Friday, May 27, 2011

#22agustos: internet censorship, Turkey

Sadly, "Take Your Hands Off the Internet (Çekin Artık Elinizi İnternetten)" is a long-standing demand in Turkey; but there is a grave threat of even more censorship from the 22nd of August (22 Ağustos).

[I got so distracted by internet censorship that I forgot to explain the Blogspot-specific ban in this post; I have now summarised the (now-lifted) Blogger ban.]

Halal Internet

Part of the movement for censorship is the desire for "halal internet". 138 words have recently been banned from the Turkish internet domain names, and the excuse was to protect the public from pornography.

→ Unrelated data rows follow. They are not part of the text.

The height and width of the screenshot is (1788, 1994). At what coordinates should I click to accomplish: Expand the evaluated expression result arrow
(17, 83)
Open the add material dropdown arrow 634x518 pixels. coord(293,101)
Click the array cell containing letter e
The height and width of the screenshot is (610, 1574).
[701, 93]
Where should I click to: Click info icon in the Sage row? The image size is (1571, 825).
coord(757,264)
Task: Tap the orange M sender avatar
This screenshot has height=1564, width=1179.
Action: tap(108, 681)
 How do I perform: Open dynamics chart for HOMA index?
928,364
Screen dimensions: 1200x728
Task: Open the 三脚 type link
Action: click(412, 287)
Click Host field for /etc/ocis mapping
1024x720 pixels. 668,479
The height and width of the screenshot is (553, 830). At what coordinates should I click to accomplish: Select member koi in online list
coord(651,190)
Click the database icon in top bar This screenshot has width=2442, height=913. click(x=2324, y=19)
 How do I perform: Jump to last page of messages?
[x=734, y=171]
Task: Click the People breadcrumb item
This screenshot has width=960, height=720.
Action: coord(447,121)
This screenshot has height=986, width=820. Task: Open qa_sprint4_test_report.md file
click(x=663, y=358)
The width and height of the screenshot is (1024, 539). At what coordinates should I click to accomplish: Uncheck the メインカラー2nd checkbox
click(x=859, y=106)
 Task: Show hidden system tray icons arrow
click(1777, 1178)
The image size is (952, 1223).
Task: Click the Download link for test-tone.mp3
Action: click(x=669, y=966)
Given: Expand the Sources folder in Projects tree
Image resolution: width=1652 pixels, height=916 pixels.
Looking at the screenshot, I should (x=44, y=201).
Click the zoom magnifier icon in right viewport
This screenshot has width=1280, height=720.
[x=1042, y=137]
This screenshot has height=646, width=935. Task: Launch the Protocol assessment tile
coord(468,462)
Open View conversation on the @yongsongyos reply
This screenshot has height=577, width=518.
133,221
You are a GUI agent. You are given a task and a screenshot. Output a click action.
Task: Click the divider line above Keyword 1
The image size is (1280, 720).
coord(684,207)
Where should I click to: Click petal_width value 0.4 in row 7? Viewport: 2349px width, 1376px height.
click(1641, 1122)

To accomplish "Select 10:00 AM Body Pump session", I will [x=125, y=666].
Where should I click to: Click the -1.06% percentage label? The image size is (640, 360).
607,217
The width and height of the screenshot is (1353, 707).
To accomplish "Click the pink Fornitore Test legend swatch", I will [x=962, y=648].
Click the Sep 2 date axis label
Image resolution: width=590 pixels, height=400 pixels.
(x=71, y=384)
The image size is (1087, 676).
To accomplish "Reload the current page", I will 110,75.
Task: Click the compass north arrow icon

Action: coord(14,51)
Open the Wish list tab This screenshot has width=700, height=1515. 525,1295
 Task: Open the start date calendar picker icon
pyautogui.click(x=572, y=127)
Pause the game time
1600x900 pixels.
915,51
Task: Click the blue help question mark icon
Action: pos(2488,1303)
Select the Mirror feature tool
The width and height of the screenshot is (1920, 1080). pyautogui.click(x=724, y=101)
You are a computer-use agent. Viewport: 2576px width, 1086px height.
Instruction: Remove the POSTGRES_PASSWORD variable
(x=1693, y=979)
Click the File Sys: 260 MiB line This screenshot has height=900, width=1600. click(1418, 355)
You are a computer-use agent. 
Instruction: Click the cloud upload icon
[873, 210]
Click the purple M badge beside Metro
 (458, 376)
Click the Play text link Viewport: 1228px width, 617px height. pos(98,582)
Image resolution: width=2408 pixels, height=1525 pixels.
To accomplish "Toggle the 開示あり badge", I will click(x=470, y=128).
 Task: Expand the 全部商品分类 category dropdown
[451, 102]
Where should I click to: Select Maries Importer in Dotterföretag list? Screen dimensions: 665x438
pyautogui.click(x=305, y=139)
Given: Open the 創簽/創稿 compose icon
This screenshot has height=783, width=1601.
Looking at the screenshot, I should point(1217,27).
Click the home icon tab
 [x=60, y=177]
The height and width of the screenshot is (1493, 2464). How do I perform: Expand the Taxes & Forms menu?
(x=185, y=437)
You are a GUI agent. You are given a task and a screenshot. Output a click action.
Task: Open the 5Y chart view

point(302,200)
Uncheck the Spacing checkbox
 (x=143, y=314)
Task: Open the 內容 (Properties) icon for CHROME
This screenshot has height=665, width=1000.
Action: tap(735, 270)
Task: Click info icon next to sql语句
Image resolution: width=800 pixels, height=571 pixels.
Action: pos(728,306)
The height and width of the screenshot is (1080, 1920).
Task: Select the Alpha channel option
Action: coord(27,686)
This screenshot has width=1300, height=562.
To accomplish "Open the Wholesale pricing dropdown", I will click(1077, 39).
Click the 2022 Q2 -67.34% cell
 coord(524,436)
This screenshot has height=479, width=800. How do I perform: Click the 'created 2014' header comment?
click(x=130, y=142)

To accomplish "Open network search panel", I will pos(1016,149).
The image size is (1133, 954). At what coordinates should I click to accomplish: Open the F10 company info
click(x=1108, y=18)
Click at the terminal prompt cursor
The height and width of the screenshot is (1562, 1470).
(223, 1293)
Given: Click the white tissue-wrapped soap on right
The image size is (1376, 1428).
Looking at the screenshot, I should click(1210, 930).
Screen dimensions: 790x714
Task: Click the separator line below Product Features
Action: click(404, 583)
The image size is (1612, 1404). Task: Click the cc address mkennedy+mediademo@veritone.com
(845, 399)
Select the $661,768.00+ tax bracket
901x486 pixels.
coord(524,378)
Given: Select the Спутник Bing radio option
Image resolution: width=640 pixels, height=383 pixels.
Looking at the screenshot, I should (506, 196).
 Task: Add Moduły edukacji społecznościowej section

However, as Elma+Alt+Shift's image shows, many of the banned words are normal words that can have sexual meanings, like the number "31", or the word "oral" (so, appropriately enough, the Moral System of Islam is now invisible in Turkey).

Many of the banned words have nothing at all to do with porn, like "fire (ateş)", "hikaye (story)", "türbanlı (turbaned)"; the name "Adrienne"; and the English words "got" and "pic[ture]", because the internet cannot distinguish between those and the Turkish words "göt (arse)" and "piç (bastard)".

Appropriately enough, "free" websites are no longer free; "local (yerli)" websites will be even more local, "secret"/"hidden (gizli)" websites will now be truly hidden from Turkey; and, exquisitely, it is forbidden to use the word "forbidden (yasak)".

Other words have nothing to do with pr0n, but are apparently haram in Orthodox Islam, and show the frightening direction of the censorship: "biseksuel", "gay"/"gey"/"homoseksüel", "lesbian"/"lezbiyen", "travesti" (though, because it is incompetent bigotry, not "bisexual", "homosexual", "transvestite" or "transsexual").

(Kolodor yasak kelimeleri ele aldı.)

Even the legality and rules of the word ban are, politely, 'inconsistent'; and they may be 'unconstitutional'. On top of that, the European Court of Human Rights (ECHR) is already investigating a different Turkish internet ban (including on Ahmet Yıldırım's academic blog).

Amnesty guestimates that tens of thousands of websites are banned. Milliyet considered, '[t]here is no Internet Censorship; however one million websites are banned'; and banned websites are in distinguished company, as past victims include the Human Rights Association, the BBC and Google.

(I think the difference in numbers is due to some banned web addresses being entire platforms (like Blogspot or Youtube), which host many more sites. A (very) full list is available on Engelli Web (via street, with groups like Censor the Censor (Sansüre Sansür, which has a website and a blog), and websites like We Are Being Watched (İzleniyoruz) and Uncensored Internet (Sansürsüz İnternet).

As far as I know, Don't Touch My Internet (İnternetime Dokunma) is a new group against the new movement for more censorship; and you can follow popular discussion via the Twitter hashtag, #22agustos.

BestVPNService.com has explained what #22ağustos is and how to bypass Turkey's internet ban and censorship.

Sites like ATunnel and Unblocked.org bypass restrictions on website access (for example, URL and IP-based filters) and hide the user's identity; but as BestVPNService.com noted, 'obviously Proxy sites will also be banned'.

BestVPNService.com judged that,
Tor [individual volunteers' computer networking] is no doubt a good resource, but can easily be hijacked, plus can be a pain, when you have high bandwidth needs. I won’t recommend it to you, if you need to make any transaction or transfer any private information, including passwords or high data transfer.
So (albeit unsurprisingly), the VPN review website recommended virtual private networks (VPNs).

I'm getting ready to change my blog (and platform), partly to help me avoid incompetent, indefensible censorship. Even switching platform may not be enough, because Wordpress has also been prohibited in the past. (Global Voices have reviewed the case.) But hopefully, there will be some way to write on and read Wordpress.